Da sola ha scardinato un sistema di potere basato su intimidazione, corruzione e patriarcato.
È stata lei la prima e unica a denunciare, in un clima di paura e omertà, l’attuale procuratore capo di Taranto Carlo Maria Capristo che, insieme ad altri, le aveva fatto pressioni di ogni genere – anche a sfondo sessuale – per indurre lei, Sostituta Procuratrice, a perseguire in sede penale una persona senza che esistessero i presupposti.
Per mesi Silvia Curione è stata oggetto di ogni genere di commenti, avance e apprezzamenti svilenti, penosi. Ogni giorno Capristo le diceva: “Ricordati che sei solo una bambina”. “Ricordati che sei mia.”
La sua denuncia ha scardinato un sistema di potere che è caduto con un effetto domino: due magistrati, un poliziotto, tre imprenditori.
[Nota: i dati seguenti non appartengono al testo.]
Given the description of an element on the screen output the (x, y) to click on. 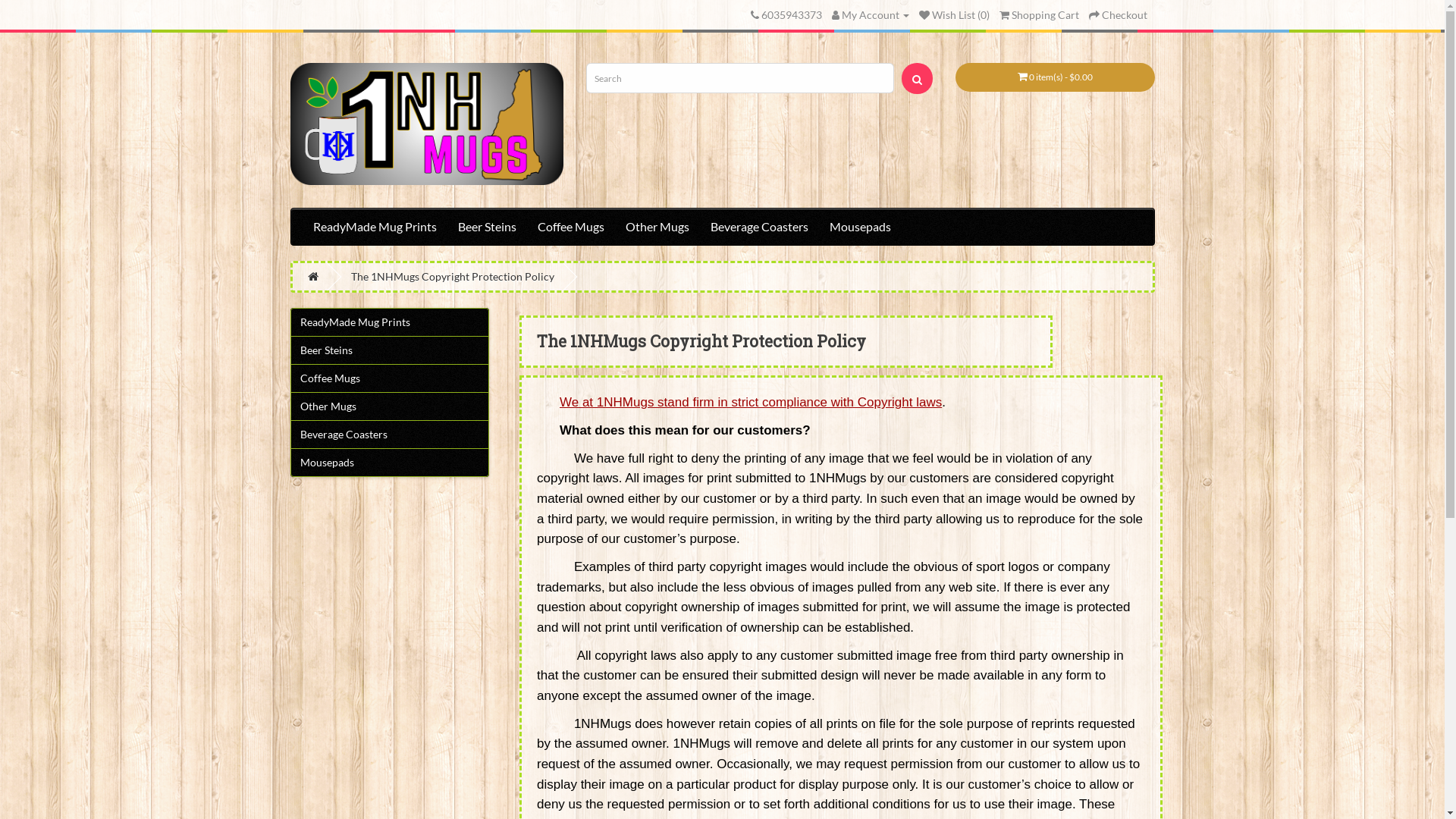
Shopping Cart Element type: text (1039, 14)
1NHMugs Element type: hover (425, 123)
Checkout Element type: text (1117, 14)
Mousepads Element type: text (389, 462)
Beer Steins Element type: text (389, 349)
Beverage Coasters Element type: text (389, 434)
Wish List (0) Element type: text (954, 14)
Other Mugs Element type: text (389, 406)
Beverage Coasters Element type: text (758, 226)
Mousepads Element type: text (860, 226)
Other Mugs Element type: text (656, 226)
Coffee Mugs Element type: text (570, 226)
ReadyMade Mug Prints Element type: text (373, 226)
The 1NHMugs Copyright Protection Policy Element type: text (451, 275)
Coffee Mugs Element type: text (389, 378)
My Account Element type: text (869, 14)
ReadyMade Mug Prints Element type: text (389, 321)
0 item(s) - $0.00 Element type: text (1054, 76)
Beer Steins Element type: text (487, 226)
Given the description of an element on the screen output the (x, y) to click on. 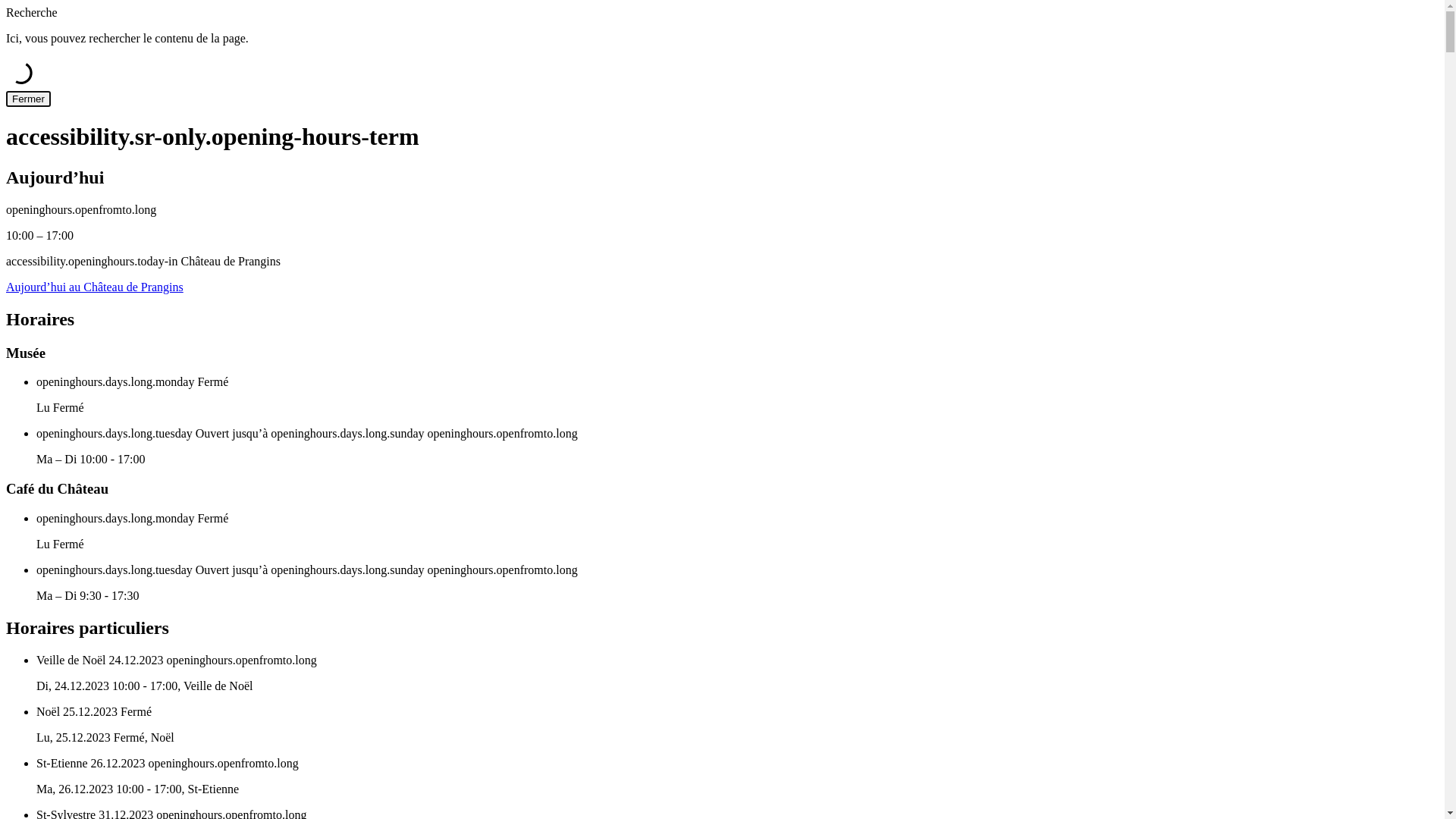
Fermer Element type: text (28, 98)
Given the description of an element on the screen output the (x, y) to click on. 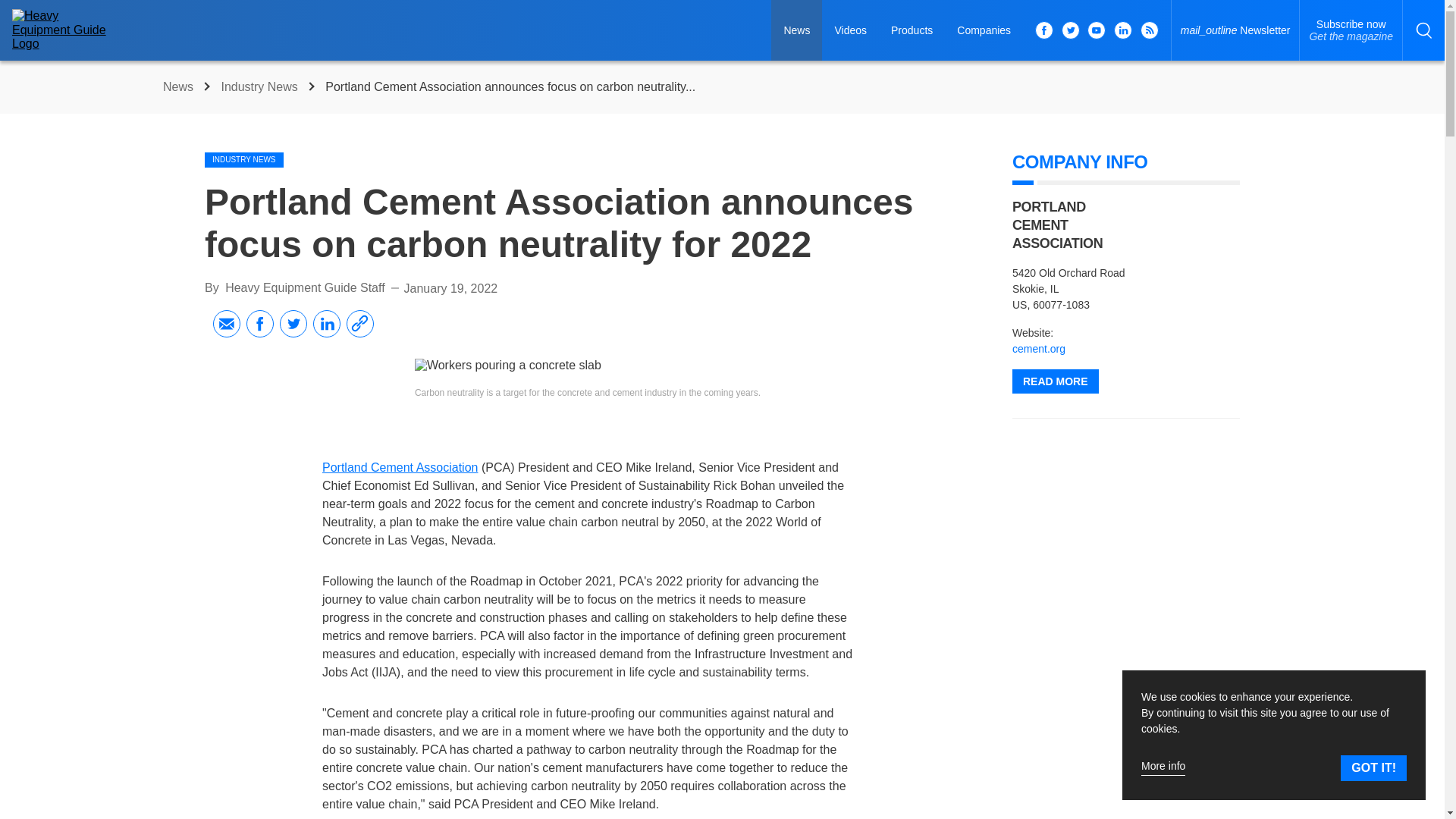
Portland Cement Association (399, 467)
READ MORE (1351, 30)
cement.org (1055, 381)
Industry News (1038, 348)
Heavy Equipment Guide Staff (261, 86)
Companies (305, 287)
Products (983, 30)
News (911, 30)
Workers pouring a concrete slab (179, 86)
Given the description of an element on the screen output the (x, y) to click on. 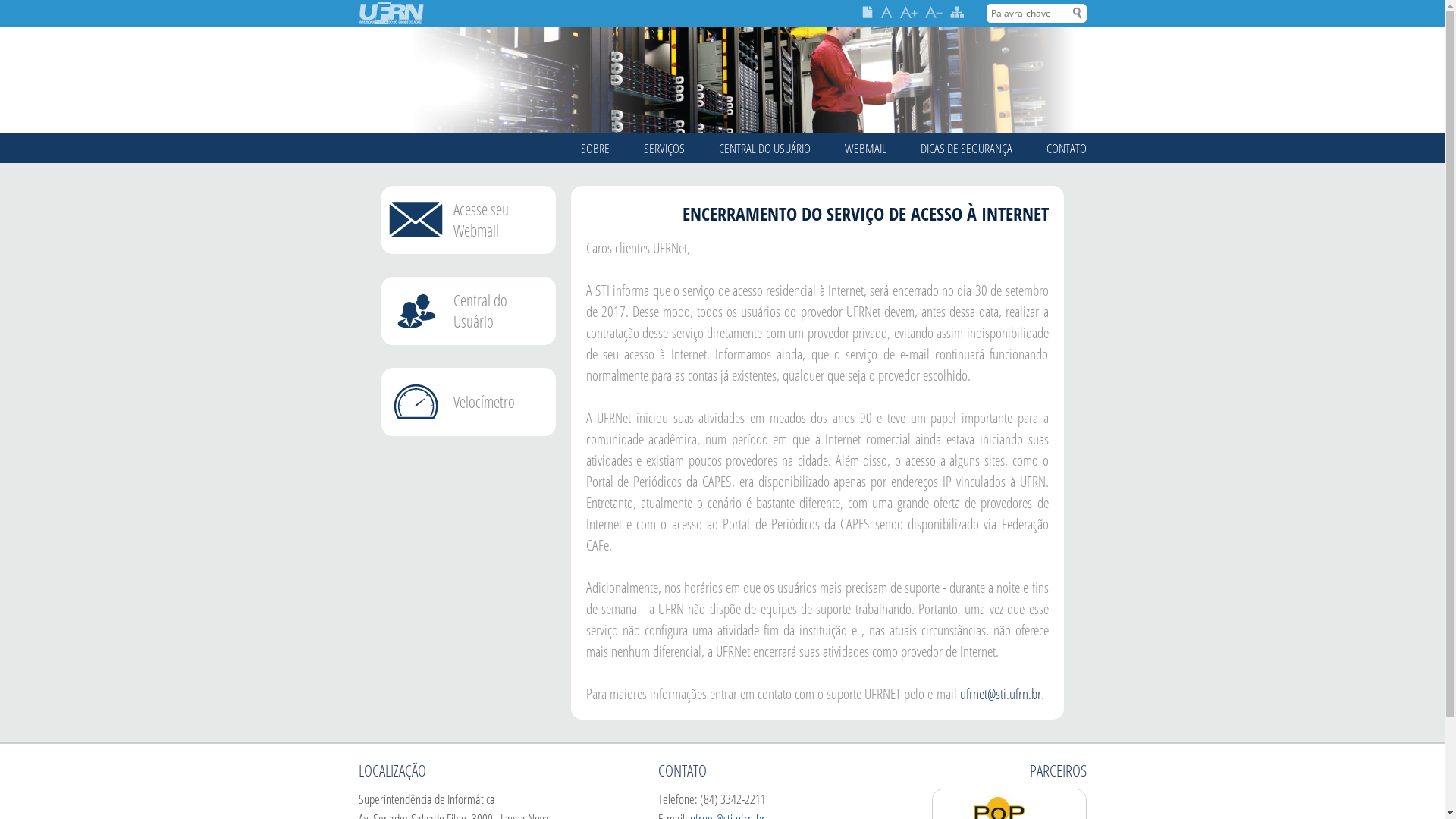
SOBRE Element type: text (594, 147)
Acesse o Portal da UFRN Element type: hover (390, 17)
Palavra-chave Element type: text (1035, 12)
Buscar Element type: hover (1078, 12)
Acesse seu
Webmail Element type: text (467, 219)
CONTATO Element type: text (1066, 147)
WEBMAIL Element type: text (865, 147)
ufrnet@sti.ufrn.br Element type: text (1000, 693)
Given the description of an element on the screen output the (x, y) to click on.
Lei, una pm che ha firmato indagini su mafie, criminalità organizzata e su alcuni dei casi più duri e complessi degli ultimi anni, trattata come una bambolina da un potere maschile che pensava di poterne disporre come di una cosa propria.
Per mesi Silvia ha incassato, apparentemente subìto. È rimasta in silenzio, e intanto annotava tutto: i fatti e le parole; i commenti e la manipolazione. Poi, al momento giusto, ha denunciato l’intero sistema caduto rovinosamente.